In Davis v. Foster Wheeler Energy Corp., __Cal.App.4th__, 2012 WL 1435016 (2012) [pdf], the California Court of Appeal was asked to reverse a summary judgment entered against the heirs of a refinery worker who had died of asbestos-related disease and in favor of the manufacturer of an industrial boiler that had been insulated with asbestos. A witness who had worked with the decedent testified under examination by plaintiffs’ counsel that he had witnessed (while working nearby the decedent) the manufacturer’s employees remove asbestos insulation from pipes attached to the boiler, creating dust that was inhaled by the decedent. Later in the deposition, while being examined by defense counsel, the witness said the opposite; only insulators hired by the refinery had applied and removed asbestos. He denied having any knowledge that anyone associated with the manufacturer had ever applied or removed asbestos. The trial judge, having reviewed the testimony of another percipient witness that corroborated the deponent’s second version of the relevant events, granted summary judgment for the manufacturer: “[N]o reasonable jury considering this opposing testimony would conclude that the [Foster Wheeler] workers are the workers who removed the asbestos insulation around the Foster Wheeler boilers.”
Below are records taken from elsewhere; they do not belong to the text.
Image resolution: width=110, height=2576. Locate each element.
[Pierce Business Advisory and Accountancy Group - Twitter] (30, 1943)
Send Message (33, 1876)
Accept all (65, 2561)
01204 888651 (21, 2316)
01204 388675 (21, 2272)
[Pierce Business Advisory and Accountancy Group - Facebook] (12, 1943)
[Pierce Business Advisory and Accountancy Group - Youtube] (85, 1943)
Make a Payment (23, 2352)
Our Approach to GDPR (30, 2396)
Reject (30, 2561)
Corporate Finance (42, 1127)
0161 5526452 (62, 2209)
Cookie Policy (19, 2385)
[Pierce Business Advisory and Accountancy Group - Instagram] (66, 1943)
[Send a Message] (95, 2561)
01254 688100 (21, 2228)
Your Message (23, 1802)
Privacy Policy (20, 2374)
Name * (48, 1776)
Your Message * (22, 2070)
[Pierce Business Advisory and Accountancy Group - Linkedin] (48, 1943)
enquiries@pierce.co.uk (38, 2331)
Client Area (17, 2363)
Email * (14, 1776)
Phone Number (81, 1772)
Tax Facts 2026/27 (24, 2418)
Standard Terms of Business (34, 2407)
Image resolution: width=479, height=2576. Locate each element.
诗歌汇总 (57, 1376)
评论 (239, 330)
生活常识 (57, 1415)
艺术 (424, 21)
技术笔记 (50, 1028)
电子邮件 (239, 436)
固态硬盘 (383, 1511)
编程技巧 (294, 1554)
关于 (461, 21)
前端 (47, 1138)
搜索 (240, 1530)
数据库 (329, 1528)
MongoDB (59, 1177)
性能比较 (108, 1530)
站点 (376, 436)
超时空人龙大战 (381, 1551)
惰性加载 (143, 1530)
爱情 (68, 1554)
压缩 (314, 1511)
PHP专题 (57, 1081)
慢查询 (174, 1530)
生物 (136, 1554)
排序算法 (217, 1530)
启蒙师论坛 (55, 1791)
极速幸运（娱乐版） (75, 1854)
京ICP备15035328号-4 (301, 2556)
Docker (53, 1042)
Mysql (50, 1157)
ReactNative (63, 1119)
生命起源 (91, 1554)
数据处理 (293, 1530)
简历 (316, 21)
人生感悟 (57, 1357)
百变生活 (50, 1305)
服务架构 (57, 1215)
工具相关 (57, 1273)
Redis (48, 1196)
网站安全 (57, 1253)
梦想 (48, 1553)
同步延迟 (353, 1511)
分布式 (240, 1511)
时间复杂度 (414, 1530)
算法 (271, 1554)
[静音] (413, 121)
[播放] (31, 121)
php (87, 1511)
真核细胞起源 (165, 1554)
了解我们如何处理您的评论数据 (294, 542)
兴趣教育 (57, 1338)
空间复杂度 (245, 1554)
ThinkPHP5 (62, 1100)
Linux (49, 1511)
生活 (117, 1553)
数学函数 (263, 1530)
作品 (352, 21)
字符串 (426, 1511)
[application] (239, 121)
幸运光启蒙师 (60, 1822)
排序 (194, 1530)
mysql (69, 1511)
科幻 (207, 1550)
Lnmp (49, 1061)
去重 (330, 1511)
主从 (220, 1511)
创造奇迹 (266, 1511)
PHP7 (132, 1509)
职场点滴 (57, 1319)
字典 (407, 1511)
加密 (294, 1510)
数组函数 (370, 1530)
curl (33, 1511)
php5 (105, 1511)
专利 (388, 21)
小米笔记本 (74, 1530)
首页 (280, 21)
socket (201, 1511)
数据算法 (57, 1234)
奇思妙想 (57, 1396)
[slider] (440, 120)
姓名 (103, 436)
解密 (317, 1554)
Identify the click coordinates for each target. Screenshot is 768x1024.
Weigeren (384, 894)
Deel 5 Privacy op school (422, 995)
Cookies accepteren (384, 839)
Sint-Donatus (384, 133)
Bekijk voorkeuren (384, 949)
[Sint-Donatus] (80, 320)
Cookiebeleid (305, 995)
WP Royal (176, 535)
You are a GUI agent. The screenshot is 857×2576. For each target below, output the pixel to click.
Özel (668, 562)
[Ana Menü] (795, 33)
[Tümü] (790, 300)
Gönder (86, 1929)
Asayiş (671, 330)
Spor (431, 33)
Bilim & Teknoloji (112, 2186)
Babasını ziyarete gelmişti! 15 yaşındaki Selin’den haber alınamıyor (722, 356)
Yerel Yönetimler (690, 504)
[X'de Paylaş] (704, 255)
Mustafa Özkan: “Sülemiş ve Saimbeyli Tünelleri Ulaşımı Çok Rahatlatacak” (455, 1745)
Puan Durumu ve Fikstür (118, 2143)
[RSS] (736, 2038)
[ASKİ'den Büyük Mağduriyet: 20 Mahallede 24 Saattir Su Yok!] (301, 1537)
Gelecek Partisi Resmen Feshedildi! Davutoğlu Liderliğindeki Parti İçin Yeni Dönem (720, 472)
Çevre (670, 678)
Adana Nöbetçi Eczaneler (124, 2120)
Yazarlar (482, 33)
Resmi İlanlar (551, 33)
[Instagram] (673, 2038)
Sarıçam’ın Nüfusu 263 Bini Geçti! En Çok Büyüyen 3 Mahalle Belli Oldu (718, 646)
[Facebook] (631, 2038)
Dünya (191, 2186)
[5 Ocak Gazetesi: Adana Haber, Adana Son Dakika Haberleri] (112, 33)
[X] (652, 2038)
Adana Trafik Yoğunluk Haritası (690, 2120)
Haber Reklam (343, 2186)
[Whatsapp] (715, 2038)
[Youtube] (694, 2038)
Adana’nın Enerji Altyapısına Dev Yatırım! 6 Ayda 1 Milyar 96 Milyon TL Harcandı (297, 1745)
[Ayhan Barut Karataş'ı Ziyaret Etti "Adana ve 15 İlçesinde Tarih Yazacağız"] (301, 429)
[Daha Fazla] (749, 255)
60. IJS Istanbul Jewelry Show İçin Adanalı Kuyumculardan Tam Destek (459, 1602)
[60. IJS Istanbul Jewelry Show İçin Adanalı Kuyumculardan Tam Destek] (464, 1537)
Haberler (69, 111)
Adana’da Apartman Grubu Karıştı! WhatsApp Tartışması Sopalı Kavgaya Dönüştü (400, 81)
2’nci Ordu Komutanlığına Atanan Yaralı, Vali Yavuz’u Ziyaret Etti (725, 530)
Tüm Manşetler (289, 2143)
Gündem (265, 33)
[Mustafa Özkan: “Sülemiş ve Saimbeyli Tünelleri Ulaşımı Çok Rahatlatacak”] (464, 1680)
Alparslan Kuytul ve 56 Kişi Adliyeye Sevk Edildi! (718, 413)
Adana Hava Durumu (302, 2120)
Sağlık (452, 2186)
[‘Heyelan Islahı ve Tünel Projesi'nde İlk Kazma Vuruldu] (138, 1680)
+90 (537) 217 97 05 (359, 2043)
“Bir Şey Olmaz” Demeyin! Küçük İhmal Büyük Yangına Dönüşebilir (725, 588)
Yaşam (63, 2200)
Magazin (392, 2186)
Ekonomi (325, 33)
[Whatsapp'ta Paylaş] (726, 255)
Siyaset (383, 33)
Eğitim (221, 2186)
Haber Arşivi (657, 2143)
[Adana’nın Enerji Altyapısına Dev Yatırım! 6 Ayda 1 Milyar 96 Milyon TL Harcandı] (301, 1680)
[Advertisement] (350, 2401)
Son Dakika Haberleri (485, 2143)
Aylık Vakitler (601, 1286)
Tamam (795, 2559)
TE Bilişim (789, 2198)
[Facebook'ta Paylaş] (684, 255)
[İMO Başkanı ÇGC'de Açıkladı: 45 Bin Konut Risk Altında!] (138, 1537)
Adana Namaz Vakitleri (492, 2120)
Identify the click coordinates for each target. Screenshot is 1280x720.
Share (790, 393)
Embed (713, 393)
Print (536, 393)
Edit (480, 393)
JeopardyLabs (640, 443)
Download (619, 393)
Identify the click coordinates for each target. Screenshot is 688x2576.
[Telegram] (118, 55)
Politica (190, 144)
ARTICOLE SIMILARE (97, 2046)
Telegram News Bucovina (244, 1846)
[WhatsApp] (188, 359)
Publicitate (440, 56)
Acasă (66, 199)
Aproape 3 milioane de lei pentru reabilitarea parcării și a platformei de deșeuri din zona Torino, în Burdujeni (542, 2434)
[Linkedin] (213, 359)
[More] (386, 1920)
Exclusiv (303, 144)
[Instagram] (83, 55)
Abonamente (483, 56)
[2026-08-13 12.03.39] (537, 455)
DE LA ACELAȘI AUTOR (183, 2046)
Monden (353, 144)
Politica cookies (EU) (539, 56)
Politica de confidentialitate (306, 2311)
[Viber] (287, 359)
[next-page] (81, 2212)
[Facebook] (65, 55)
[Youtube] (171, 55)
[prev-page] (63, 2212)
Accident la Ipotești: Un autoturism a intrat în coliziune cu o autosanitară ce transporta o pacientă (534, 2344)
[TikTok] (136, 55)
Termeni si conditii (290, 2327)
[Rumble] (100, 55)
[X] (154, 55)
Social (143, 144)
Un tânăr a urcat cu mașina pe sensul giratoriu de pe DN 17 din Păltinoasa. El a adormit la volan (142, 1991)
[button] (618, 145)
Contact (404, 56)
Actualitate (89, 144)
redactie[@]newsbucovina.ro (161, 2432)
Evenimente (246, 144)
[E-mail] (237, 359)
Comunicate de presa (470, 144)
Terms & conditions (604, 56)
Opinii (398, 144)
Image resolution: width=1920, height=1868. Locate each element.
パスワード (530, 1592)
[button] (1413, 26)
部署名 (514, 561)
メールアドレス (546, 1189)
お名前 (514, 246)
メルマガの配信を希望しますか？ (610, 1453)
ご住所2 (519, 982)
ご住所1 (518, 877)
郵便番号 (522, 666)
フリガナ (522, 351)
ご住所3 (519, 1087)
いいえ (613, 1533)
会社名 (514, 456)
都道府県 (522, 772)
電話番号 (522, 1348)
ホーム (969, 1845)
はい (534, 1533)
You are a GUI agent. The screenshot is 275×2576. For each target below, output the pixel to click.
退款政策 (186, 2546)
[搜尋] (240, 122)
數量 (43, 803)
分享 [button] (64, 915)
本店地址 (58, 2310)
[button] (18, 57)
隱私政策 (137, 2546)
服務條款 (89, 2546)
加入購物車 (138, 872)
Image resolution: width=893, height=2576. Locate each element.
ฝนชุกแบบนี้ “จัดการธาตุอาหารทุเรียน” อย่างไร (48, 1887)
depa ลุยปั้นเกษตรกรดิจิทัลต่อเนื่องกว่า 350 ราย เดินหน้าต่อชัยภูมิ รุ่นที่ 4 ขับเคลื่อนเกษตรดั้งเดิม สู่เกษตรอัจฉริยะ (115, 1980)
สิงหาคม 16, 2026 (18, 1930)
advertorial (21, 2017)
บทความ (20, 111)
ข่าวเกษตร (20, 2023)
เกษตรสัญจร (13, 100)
On appeal plaintiffs argued that Clemmer and Reid required reversal. The Court of Appeal, affirming, disagreed: “In this case, the testimony is not ambiguous, but is contradictory, and the issue is . . . whether with [the witness’s] internally contradictory testimony plaintiffs established the existence of a triable issue of fact, and on de novo review [citation] we agree with the trial court that it did not.”
Under Davis counsel need not shy away from bringing a summary judgment motion even where there are internal inconsistencies in the testimony, especially where the testimony favorable to the client is consistent with the weight of other evidence submitted for the trial court’s evaluation.